Cette reconnaissance est accompagnée d’un accord stratégique de défense, pensé pour sceller un partenariat vieux de 80 ans. Washington assure ainsi vouloir « fortifier la dissuasion au Moyen-Orient », tandis que Riyad cherche à se prémunir contre les incertitudes régionales, du conflit israélo-qatari aux tensions avec l’Iran.

Cette décision survient quelques semaines après que l’Arabie a conclu un pacte militaire avec le Pakistan, signe que MBS entend diversifier les garanties sécuritaires tout en ancrant ses liens avec Washington.

Les F-35, symbole d’un rééquilibrage face à Israël

L’annonce la plus sensible concerne la vente de F-35 à Riyad. Trump assure que les appareils ne seront pas « dégradés » pour préserver l’avantage militaire israélien, rompant avec la doctrine américaine du « qualitative military edge ».
Le signal est fort : MBS ne veut plus être traité comme un partenaire de second rang, et Washington semble prêt à entériner cette évolution.

Ce choix intervient dans un contexte où les États-Unis souhaitent stabiliser leurs alliances au Moyen-Orient, tout en évitant que Riyad ne poursuive des options asiatiques, notamment chinoises.

Iran : de la confrontation à l’ouverture diplomatique

Le dossier iranien a révélé un double langage assumé. Trump célèbre à nouveau les frappes américaines de juin contre les installations nucléaires iraniennes, vantant la supériorité militaire américaine.
Mais il affirme dans le même temps que l’Iran « veut un accord » et qu’il est « totalement ouvert » à un processus diplomatique.

Fait notable, MBS s’aligne publiquement : l’Arabie saoudite soutiendra un potentiel accord américano-iranien.
Un geste qui montre l’évolution de Riyad depuis la réconciliation de 2023, et qui confirme la volonté d’éviter une escalade régionale alors que les équilibres militaires restent fragiles.

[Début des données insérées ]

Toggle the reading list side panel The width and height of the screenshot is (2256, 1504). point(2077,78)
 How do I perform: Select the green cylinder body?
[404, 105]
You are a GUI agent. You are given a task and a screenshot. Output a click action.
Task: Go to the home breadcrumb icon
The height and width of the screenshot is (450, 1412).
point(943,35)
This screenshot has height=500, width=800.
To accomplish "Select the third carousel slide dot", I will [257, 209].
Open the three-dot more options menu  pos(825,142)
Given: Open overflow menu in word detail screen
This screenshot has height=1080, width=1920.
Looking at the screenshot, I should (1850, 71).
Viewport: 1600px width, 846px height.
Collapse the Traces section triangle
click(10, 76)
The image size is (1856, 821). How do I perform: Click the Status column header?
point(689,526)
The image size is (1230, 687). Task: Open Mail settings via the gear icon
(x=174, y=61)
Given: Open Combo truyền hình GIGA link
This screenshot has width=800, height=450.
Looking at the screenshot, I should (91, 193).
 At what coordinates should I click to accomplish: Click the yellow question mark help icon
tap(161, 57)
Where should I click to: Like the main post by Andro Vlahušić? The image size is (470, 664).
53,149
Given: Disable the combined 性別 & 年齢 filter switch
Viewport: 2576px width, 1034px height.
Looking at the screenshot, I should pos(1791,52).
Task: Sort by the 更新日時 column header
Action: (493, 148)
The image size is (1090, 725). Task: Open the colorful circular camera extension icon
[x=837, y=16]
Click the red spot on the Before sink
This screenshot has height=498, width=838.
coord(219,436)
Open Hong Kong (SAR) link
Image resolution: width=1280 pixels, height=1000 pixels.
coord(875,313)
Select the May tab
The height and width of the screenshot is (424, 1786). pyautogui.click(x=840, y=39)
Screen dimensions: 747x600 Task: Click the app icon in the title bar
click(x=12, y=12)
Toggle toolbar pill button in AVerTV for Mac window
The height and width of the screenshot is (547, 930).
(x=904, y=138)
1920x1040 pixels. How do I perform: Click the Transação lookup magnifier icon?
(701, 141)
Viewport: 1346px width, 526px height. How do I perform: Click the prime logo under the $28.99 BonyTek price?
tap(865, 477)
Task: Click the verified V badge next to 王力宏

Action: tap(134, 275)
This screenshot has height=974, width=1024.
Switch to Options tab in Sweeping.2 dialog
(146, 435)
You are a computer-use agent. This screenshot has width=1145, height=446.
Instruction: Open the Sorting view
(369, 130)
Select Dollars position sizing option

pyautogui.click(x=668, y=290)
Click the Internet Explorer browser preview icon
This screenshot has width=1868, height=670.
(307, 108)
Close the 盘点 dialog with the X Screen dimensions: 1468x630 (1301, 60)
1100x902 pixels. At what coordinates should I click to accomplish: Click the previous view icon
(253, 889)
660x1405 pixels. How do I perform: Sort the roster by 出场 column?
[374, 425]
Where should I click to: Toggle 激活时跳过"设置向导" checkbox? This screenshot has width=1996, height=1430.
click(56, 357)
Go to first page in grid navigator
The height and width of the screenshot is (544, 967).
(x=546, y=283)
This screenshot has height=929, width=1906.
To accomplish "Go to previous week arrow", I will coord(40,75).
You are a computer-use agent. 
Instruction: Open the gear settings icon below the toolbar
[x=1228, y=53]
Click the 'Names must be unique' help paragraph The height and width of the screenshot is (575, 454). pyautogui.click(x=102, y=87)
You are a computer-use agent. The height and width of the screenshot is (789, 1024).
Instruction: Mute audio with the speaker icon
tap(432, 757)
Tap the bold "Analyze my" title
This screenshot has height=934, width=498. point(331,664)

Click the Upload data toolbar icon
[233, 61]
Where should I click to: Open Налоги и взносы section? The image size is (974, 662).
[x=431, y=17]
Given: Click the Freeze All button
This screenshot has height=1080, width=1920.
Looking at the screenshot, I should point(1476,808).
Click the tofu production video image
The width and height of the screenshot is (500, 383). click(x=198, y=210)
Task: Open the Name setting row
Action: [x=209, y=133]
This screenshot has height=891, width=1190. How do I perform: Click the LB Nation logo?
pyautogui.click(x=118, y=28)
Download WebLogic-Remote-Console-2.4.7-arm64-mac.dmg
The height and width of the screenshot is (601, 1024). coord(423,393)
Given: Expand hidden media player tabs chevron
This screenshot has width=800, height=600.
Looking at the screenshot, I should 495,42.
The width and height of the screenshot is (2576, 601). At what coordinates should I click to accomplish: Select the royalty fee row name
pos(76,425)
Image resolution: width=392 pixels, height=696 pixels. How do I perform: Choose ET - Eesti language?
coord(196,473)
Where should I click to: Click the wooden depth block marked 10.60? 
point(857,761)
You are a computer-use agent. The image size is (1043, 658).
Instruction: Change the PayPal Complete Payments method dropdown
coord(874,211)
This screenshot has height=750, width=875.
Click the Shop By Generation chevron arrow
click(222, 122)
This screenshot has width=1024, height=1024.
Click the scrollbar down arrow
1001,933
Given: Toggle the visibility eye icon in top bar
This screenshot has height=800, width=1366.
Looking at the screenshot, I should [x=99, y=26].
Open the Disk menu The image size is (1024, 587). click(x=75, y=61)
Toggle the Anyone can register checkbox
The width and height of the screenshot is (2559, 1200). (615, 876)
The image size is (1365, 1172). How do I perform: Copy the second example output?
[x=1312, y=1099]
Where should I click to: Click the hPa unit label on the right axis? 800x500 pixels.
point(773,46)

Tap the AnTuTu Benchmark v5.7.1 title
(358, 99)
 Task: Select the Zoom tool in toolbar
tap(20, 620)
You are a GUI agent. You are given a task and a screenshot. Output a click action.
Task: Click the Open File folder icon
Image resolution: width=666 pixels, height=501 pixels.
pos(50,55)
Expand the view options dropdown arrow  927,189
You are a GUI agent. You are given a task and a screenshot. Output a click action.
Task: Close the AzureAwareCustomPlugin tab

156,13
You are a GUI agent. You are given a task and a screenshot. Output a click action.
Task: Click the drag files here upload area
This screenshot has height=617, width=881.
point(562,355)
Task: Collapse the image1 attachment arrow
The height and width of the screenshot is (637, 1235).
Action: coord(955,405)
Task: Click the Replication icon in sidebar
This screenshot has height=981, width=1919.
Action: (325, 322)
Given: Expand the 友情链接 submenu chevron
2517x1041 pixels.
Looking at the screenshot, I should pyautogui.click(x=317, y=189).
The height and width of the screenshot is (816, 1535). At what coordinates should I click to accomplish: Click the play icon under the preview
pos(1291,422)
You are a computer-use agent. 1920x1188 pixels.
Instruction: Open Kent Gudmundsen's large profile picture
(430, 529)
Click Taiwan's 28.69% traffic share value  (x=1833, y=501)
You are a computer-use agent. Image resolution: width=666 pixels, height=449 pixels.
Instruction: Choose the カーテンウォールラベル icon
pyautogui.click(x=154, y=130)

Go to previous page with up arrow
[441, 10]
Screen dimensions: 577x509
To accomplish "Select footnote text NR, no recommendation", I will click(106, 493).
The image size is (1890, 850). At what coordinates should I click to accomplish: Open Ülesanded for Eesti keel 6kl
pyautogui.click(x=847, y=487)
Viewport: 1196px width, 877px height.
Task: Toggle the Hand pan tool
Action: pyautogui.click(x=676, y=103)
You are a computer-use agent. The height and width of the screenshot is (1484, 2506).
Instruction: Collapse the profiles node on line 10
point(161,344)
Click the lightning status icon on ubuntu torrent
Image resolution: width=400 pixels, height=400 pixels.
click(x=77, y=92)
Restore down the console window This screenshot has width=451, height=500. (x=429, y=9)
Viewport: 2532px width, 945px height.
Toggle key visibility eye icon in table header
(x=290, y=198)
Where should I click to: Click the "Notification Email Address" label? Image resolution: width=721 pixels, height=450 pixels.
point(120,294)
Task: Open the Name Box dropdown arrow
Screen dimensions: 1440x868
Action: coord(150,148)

Des investissements colossaux : jusqu’à 1 000 milliards de dollars

La dimension économique de la visite est tout aussi déterminante. Trump évoque un engagement d’investir 600 milliards de dollars, MBS parle d’un potentiel montant total de 1 000 milliards.
Ces flux concerneraient l’intelligence artificielle, les technologies émergentes, les matériaux critiques, l’industrie et la finance.

Ce pacte économique scelle une convergence :

  • les États-Unis cherchent de nouveaux financements pour leurs géants technologiques et leurs infrastructures,
  • l’Arabie saoudite veut consolider sa stratégie Vision 2030 et devenir un acteur central des technologies du futur.

MBS répète que les États-Unis sont aujourd’hui le « marché le plus chaud du monde », et qu’il entend participer à ses fondations technologiques.